What the task asks
Your answer should be each line of the entries that contains the word "agent", copied in full.

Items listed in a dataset

== Segment start ==

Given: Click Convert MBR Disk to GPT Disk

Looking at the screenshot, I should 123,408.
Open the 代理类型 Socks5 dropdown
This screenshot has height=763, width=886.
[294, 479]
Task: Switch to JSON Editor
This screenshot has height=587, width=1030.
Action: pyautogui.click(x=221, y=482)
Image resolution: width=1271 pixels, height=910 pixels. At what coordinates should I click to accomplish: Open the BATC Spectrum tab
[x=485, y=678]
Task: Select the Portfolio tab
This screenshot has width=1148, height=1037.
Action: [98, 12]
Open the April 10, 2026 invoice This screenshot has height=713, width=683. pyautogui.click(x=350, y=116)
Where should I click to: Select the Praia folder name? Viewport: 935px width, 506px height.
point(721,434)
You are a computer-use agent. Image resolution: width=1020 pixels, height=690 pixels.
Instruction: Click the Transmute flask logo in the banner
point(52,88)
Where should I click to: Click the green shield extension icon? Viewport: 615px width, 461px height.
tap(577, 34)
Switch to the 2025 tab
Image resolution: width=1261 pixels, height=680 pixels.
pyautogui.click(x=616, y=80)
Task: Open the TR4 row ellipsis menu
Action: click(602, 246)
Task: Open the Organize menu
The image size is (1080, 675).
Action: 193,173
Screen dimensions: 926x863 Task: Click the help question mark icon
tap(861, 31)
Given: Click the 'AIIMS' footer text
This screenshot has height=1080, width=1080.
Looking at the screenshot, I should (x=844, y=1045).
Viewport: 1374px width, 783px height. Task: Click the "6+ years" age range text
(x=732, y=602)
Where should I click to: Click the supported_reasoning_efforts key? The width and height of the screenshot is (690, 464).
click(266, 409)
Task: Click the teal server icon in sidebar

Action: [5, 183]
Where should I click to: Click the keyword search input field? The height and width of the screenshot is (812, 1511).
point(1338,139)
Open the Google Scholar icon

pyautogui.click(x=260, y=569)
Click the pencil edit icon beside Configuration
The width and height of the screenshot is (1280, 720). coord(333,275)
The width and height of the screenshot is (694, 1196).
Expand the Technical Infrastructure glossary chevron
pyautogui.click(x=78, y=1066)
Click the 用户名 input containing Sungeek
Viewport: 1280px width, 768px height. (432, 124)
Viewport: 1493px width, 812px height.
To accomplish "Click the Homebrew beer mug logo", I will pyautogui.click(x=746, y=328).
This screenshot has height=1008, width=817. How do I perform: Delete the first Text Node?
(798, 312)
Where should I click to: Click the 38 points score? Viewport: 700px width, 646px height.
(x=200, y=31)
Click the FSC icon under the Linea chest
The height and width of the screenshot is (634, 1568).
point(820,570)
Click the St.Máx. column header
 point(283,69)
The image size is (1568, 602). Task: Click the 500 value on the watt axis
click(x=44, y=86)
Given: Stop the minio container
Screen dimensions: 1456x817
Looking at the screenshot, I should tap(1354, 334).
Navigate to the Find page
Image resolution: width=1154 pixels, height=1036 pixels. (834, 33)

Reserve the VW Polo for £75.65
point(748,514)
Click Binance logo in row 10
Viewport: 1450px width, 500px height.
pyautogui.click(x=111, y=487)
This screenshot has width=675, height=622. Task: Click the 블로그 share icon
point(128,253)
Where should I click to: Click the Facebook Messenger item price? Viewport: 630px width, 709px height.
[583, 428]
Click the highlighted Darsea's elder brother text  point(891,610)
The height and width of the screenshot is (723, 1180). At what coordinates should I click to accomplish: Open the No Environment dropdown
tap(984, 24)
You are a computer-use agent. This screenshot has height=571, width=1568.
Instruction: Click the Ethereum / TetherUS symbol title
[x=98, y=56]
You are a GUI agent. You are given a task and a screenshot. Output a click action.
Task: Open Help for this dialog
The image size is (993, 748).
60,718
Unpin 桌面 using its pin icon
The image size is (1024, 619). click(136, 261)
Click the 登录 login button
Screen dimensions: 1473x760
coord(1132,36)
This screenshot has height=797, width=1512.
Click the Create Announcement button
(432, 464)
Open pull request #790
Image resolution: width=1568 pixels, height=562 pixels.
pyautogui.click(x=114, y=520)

== Segment end ==

Solved problem
You are a computer-use agent. Image resolution: width=1020 pixels, height=690 pixels.
You are a computer-use agent. This screenshot has height=571, width=1568.
You are a GUI agent. You are given a task and a screenshot. Output a click action.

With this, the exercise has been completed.